• _DIRECTIONS_
Look in the material below for the line with "Where should I click to: Sort" and the line with "You are a computer-use agent. Screen dimensions: 836x592", then set down exactly those two lines and all lines between, nothing more.

• _RECORD EXCERPTS_
Content starts

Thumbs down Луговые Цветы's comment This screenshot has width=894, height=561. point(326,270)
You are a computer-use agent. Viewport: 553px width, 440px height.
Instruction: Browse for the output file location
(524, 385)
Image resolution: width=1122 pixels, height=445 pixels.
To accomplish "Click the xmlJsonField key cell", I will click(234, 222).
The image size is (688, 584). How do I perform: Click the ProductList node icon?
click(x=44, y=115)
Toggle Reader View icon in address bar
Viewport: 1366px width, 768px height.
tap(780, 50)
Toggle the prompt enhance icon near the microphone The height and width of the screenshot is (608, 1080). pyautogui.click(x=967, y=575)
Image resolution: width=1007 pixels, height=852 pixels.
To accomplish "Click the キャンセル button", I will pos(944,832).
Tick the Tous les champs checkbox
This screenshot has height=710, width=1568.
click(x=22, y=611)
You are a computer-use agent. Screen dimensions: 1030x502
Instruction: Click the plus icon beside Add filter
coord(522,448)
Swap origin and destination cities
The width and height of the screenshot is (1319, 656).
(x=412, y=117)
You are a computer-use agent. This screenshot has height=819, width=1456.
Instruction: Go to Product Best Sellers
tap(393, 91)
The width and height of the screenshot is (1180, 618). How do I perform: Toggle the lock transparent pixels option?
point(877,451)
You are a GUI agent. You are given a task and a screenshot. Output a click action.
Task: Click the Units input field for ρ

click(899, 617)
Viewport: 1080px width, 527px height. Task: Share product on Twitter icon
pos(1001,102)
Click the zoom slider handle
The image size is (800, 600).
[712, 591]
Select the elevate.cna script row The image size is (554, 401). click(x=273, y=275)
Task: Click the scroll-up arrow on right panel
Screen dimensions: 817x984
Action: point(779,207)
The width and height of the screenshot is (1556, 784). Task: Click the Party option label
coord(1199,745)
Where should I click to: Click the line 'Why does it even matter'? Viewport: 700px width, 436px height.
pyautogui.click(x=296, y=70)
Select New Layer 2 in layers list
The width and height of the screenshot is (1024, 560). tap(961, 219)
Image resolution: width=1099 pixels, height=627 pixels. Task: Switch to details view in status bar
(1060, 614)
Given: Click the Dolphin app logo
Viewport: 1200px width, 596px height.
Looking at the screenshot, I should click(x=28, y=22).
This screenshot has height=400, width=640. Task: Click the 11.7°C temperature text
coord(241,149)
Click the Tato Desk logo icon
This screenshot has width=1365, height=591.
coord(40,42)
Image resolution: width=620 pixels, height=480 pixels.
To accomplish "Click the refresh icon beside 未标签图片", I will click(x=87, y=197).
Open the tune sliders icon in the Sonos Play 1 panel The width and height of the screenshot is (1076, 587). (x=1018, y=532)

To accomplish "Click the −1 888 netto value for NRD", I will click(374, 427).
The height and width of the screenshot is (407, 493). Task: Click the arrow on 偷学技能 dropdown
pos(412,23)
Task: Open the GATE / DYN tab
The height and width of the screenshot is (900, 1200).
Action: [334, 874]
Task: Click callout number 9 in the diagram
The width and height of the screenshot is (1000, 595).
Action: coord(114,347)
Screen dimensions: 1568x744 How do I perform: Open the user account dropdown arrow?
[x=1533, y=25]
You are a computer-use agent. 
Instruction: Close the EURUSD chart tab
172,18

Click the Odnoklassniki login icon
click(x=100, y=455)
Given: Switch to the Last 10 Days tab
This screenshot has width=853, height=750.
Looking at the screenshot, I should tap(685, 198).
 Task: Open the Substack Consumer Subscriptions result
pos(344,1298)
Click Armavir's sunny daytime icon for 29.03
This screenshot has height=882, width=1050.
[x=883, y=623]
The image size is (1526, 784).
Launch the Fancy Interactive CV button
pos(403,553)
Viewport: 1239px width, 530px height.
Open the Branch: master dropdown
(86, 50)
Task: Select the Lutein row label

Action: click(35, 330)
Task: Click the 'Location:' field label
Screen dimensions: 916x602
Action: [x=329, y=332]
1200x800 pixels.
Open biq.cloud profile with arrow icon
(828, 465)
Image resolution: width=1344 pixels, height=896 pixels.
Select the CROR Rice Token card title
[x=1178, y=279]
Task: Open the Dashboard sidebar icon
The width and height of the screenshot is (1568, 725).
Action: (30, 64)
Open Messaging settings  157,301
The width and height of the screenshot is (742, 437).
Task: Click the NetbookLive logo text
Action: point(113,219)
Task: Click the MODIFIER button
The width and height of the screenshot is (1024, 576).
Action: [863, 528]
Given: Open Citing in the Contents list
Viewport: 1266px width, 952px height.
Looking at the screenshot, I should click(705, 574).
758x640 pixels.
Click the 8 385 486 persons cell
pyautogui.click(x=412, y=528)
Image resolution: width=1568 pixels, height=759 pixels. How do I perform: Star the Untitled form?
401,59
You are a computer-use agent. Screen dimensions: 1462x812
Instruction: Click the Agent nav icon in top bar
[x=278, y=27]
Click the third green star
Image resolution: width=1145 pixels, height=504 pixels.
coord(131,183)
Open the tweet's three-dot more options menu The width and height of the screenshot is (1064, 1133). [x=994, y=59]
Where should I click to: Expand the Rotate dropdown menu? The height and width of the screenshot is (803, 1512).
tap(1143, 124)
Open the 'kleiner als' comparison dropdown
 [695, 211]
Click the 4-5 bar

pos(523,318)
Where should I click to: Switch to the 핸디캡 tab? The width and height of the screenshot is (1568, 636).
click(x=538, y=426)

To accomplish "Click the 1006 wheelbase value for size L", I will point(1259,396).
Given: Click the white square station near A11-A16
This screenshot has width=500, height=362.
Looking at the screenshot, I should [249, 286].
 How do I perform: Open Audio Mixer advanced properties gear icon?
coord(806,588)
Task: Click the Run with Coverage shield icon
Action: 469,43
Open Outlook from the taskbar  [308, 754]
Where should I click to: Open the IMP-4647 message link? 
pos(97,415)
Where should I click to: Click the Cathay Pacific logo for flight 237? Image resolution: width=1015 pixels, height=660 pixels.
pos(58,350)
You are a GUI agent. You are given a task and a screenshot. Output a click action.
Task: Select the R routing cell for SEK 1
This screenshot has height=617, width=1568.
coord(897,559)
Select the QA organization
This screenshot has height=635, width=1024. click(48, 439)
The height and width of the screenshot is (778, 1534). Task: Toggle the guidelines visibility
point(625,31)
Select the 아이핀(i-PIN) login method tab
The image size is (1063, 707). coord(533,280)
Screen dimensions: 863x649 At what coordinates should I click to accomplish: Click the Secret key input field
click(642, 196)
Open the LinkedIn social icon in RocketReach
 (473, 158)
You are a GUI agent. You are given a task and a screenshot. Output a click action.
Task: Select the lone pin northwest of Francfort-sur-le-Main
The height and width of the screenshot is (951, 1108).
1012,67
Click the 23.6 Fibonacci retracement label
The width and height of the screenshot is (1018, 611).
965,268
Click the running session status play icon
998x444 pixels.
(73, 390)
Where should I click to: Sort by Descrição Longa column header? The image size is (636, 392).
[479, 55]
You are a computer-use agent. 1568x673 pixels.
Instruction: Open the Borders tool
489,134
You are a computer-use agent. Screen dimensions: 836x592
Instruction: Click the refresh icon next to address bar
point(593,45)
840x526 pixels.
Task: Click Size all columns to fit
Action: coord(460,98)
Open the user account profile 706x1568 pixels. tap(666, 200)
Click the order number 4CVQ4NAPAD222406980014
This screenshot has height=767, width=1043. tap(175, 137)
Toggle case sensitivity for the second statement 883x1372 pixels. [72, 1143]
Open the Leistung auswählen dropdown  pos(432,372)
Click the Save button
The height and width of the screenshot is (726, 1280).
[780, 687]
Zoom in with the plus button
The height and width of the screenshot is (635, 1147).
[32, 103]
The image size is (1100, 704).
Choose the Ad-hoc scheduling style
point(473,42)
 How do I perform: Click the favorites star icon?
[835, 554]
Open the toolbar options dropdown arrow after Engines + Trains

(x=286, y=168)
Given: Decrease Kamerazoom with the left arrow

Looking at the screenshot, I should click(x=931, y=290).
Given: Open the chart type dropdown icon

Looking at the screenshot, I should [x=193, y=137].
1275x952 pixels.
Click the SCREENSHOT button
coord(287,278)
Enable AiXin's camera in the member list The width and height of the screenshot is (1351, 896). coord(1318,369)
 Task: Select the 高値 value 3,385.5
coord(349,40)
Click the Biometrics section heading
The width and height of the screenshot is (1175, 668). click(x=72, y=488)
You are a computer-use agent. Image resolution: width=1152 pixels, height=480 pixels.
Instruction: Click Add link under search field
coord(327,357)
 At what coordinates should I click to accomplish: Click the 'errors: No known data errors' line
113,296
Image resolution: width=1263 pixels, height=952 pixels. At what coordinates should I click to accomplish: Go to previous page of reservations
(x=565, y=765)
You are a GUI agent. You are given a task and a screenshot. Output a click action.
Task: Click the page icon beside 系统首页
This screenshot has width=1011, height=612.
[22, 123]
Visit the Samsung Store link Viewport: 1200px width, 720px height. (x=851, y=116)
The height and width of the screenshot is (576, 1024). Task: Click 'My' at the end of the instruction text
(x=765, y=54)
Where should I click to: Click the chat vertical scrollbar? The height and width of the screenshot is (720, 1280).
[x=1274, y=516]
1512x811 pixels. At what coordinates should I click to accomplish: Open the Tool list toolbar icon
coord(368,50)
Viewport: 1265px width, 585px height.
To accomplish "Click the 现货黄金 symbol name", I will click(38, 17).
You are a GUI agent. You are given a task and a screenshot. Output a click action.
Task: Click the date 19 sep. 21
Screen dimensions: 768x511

Content ends

• _SOLUTION FOR THIS EXERCISE_
Where should I click to: Sort by Descrição Longa column header? The image size is (636, 392).
[479, 55]
You are a computer-use agent. 1568x673 pixels.
Instruction: Open the Borders tool
489,134
You are a computer-use agent. Screen dimensions: 836x592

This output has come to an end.